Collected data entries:
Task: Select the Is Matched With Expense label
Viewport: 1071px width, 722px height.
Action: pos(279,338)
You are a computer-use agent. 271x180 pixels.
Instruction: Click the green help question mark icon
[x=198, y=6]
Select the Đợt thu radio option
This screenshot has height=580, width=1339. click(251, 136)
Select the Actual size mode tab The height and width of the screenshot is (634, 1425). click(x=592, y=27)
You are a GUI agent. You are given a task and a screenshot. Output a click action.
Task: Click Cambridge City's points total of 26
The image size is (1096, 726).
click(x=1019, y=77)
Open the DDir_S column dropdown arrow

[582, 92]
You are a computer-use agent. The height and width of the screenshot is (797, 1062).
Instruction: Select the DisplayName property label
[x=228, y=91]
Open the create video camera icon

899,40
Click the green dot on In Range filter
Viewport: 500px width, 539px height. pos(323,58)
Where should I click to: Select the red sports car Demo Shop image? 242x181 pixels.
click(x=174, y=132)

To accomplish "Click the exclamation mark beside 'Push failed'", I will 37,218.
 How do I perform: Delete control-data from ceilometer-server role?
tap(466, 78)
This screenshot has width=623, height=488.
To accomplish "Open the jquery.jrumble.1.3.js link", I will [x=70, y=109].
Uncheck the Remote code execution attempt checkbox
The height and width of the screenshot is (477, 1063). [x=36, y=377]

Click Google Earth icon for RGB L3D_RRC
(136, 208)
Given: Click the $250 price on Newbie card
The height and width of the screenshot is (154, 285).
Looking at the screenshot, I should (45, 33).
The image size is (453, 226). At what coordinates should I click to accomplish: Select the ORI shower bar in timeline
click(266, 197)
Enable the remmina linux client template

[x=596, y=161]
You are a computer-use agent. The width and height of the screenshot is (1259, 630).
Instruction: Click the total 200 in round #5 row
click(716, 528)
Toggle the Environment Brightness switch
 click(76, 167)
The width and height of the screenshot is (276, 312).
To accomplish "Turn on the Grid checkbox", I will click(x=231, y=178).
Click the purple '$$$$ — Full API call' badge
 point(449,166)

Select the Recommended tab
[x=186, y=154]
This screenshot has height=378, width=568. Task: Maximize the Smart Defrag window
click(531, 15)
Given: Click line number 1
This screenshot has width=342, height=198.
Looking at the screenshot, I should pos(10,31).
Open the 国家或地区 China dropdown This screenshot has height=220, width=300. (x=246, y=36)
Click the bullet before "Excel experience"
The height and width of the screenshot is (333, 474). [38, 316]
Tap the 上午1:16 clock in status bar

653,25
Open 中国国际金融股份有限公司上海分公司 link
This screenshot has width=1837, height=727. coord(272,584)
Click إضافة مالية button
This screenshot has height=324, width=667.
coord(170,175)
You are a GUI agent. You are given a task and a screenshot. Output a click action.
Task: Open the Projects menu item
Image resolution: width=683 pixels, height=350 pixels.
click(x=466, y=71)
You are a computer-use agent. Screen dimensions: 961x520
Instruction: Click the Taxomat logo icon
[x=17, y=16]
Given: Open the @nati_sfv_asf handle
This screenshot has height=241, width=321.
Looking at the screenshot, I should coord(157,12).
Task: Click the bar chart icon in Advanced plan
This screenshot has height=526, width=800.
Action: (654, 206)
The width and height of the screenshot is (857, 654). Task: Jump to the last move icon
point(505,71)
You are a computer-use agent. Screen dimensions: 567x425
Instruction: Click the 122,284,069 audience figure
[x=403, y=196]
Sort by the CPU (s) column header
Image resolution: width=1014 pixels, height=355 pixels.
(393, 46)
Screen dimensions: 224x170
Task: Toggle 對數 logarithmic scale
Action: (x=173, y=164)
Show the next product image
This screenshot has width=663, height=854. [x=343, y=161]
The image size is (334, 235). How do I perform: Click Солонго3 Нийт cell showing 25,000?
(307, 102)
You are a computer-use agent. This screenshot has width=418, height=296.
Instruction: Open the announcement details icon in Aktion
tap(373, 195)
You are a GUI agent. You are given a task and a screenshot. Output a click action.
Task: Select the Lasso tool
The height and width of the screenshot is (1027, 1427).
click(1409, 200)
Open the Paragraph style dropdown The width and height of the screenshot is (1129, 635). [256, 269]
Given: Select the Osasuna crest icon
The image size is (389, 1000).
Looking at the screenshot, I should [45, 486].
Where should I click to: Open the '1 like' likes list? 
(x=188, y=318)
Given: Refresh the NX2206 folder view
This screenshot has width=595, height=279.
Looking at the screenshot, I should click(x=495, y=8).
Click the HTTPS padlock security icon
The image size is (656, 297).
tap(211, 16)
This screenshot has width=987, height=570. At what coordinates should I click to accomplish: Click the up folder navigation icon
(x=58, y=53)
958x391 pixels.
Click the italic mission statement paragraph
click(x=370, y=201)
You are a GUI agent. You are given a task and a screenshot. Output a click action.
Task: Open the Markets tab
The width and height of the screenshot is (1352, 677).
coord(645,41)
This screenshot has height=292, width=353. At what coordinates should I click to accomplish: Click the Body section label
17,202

- [Goal of the exercise]:
Return each line of the data that contains the string "agent".

- [Answer to this exercise]:
You are a computer-use agent. 271x180 pixels.
You are a GUI agent. You are given a task and a screenshot. Output a click action.
You are a computer-use agent. The height and width of the screenshot is (797, 1062).
You are a computer-use agent. The width and height of the screenshot is (1259, 630).
You are a GUI agent. You are given a task and a screenshot. Output a click action.
You are a computer-use agent. Screen dimensions: 961x520
You are a computer-use agent. Screen dimensions: 567x425
You are a computer-use agent. This screenshot has width=418, height=296.
You are a GUI agent. You are given a task and a screenshot. Output a click action.
You are a GUI agent. You are given a task and a screenshot. Output a click action.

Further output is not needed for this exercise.